Tuesday, May 7, 2024

Florida felons' voting hopes dim in wake of federal appeals court decision

Campaigns & Elections
Nancy abudu

Attorney Nancy Abudu said the appeals court ruling would sow confusion about voting rights in Florida.

TALLAHASSEE – Hundreds of thousands of felons may not be able to cast ballots in the presidential election after a split federal appeals court upheld a Florida law requiring them to pay all legal financial obligations before they can vote.

In a 6-to-4 decision, the U.S. Court of Appeals for the 11th Circuit came down on the side of Senate Bill 7066, which the state legislature passed in the wake of voters giving many felons a path to voting. SB 7066, however, required them to finish their sentences and pay all legal debts and obligations related to their crimes.

Plaintiffs and groups supporting expanded voting rights challenged the law and equated its provisions to an unconstitutional “poll tax.” Plaintiffs’ attorneys prevailed in federal district court but came up short as the litigation moved before the 10 appeals court justices.

“Because the felons failed to prove a violation of the Constitution, we reverse the judgment of the district court and vacate the challenged portions of its injunction,” Chief Judge William Pryor wrote for the majority.

Ultimately, the issue may end up in the U.S. Supreme Court, according to one of the groups representing plaintiffs.

“We can appeal to SCOTUS,” a spokesman for the Southern Poverty Law Center (SPLC) told the Florida Record, “but are still making a decision on that in coordination with our co-counsel.”

One of the attorneys representing plaintiffs in the Jones v. Florida case said the appeals court ruling would disenfranchise more than 700,000 Floridians as the fall election approaches.

“The state of Florida throughout this litigation has never denied its system of telling returning citizens the amount of their legal financial obligations (LFOs) is an 'administrative nightmare,' but the court’s decision … said bafflingly the state had no obligation to provide that information to Floridians with previous felony convictions,” Nancy Abudu, the SPLC’s deputy legal director, said in a statement emailed to the Record.

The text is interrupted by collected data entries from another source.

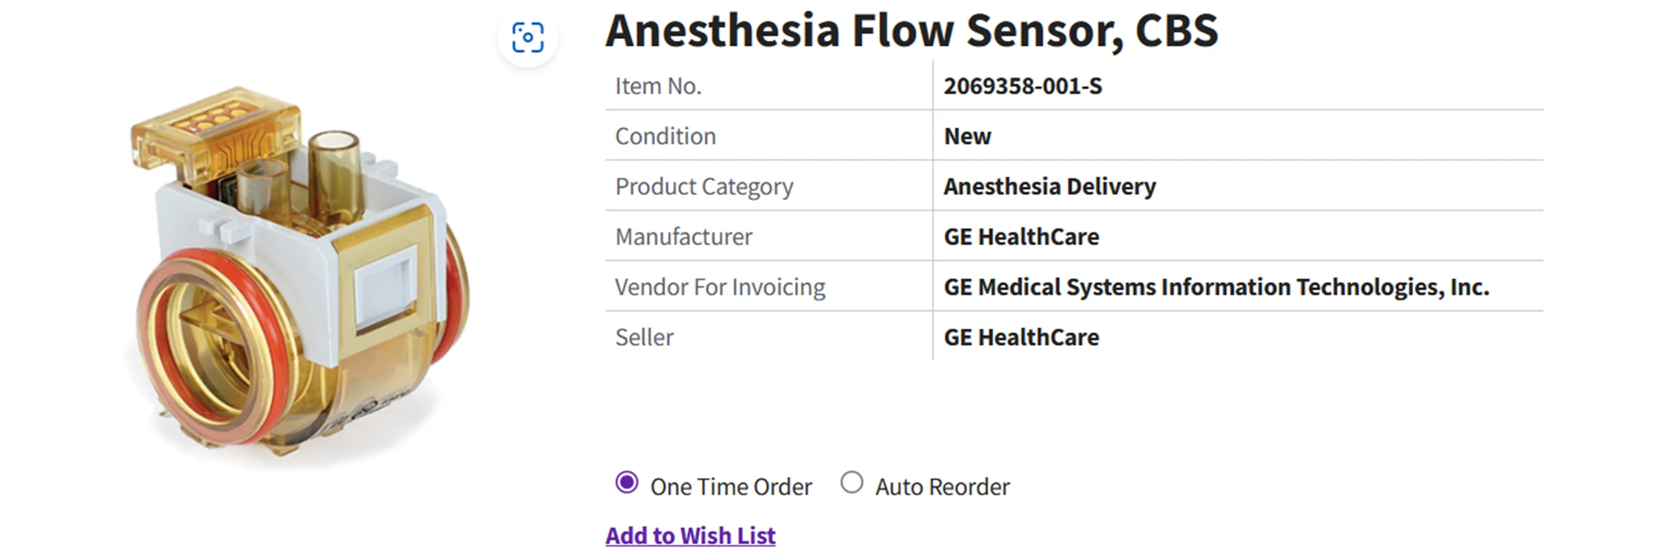Open visual search with the camera scan icon
The image size is (1653, 548).
(528, 37)
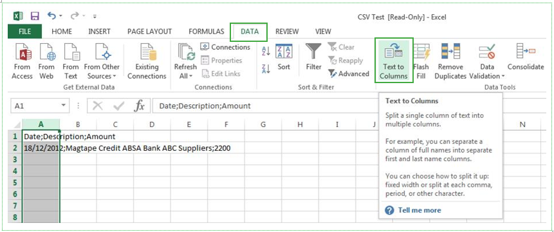Click the formula bar text field
Screen dimensions: 554x232
(265, 106)
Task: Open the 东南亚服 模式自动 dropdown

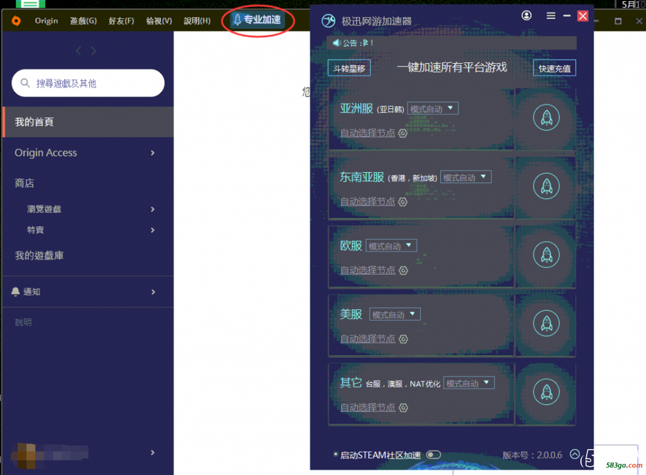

The appeals court took issue with this position and concluded that Florida’s implementation of Amendment 4, the ballot measure giving felons a path to voting, does not prevent felons from taking advantage of the measure’s provisions.

“Eighty-five thousand felons are now registered voters, and each one will remain so unless Florida meets its self-imposed burden of gathering the information necessary to prove his ineligibility,” the 11th Circuit decision states. “Our dissenting colleagues ... point to no evidence that any of the 85,000 voters will be unable to cast a ballot in an upcoming election.”

No rehabilitative benefits will result from denying voting rights to those felons who cannot pay their LFOs, the plaintiffs argue, but the appeals court found states have the ability to impose financial requirements on felons before they can vote.

“States may restrict voting by felons in ways that would be impermissible for other citizens,” the court said. “... States may unquestionably require felons to complete their terms of imprisonment and parole before regaining the right to vote.”